— Это мой муж, — растерянно проговорила Тамара Михайловна, она никак не могла понять, что, собственно, происходит.
— Тося! — позвал пришелец из прошлого, позвал хрипло, неуверенно. Никто, кроме отца, не звал меня Тосей, только он, он один.
Глянув на его виноватое, растерянное лицо, я пискнула что-то и побежала в ворота, по аллейке, к розовому корпусу, виднеющемуся вдали. Скорее в палату, лечь в постель, накрыться одеялом, а сверху еще и подушкой, согреться и уснуть. А когда проснусь, то ничего этого не будет, я даже помнить ничего не буду. Будет зимнее, веселое солнце, длинные сосульки по краю крыши, синие тени на снегу от елок, запах подгоревшей пшенной каши из столовой. А через два дня домой, к бабушке. Какое же счастье увидеть бабушку, ее сухонькое личико, ее птичьи лапки-руки, услышать ее воркотню!
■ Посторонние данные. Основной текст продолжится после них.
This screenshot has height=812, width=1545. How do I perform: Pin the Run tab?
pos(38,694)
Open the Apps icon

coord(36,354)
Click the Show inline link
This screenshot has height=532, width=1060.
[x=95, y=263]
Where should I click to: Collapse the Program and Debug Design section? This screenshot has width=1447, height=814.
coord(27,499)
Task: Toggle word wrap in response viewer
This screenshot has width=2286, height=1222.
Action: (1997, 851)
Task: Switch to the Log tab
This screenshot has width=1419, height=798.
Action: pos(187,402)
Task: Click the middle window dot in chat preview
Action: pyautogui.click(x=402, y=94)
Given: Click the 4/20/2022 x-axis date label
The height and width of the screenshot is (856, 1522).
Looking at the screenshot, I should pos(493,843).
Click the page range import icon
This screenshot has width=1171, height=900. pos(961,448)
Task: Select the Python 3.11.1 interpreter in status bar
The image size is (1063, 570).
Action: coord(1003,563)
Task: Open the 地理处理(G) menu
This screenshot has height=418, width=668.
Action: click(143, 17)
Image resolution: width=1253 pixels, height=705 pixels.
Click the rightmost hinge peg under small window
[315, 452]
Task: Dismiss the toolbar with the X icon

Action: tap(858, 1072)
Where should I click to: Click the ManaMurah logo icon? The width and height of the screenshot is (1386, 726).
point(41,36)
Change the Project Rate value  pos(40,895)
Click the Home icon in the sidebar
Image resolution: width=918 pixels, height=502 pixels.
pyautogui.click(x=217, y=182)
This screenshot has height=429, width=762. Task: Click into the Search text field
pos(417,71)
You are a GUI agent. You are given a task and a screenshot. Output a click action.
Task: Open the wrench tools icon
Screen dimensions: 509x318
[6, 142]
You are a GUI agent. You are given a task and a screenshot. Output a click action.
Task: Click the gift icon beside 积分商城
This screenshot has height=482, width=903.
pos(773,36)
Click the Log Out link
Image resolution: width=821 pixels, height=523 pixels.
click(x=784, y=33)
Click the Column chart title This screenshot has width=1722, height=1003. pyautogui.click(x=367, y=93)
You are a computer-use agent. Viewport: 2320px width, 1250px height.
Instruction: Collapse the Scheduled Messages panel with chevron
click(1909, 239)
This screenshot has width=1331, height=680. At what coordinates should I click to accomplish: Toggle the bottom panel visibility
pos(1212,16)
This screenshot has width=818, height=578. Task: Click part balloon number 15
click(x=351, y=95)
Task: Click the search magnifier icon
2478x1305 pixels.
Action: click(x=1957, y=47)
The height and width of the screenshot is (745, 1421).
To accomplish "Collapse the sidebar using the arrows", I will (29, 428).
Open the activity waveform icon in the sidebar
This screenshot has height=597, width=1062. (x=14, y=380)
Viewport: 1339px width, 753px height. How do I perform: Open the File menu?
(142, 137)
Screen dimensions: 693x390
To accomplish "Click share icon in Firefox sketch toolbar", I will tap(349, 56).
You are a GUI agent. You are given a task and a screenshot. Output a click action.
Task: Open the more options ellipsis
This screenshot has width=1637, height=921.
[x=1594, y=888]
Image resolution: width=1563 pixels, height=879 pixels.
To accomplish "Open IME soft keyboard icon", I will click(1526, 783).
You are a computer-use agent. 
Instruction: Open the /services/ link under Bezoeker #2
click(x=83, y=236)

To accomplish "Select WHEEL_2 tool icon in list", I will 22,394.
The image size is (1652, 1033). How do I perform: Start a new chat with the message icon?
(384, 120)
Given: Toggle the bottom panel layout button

Он догнал меня на половине пути, прижал к себе, молчал, только дышал тяжело. Вот так же тяжело дышала у матери сильно заболевшая телочка. Мать всю ночь сидела с ней, а к утру она все равно сдохла, я плакала, мне лет двенадцать тогда было. Мать! Она встала у меня перед глазами окровавленная, обгоревшая, с пробитым черепом.
— Тось! Прости меня, прости! Я сотни раз собирался написать, но… это так тяжело, я…
— Ты совсем не терялся, это мы, глупые, так подумали: мать, бабушка, я. Бабушка первая сказала, что ты умер, погиб. «Если бы мой сын был жив, — говорила она, — он подал бы весточку, где бы ни был. Он любит меня и знает, что я его люблю больше жизни своей, значит, он умер». Вот как она сказала.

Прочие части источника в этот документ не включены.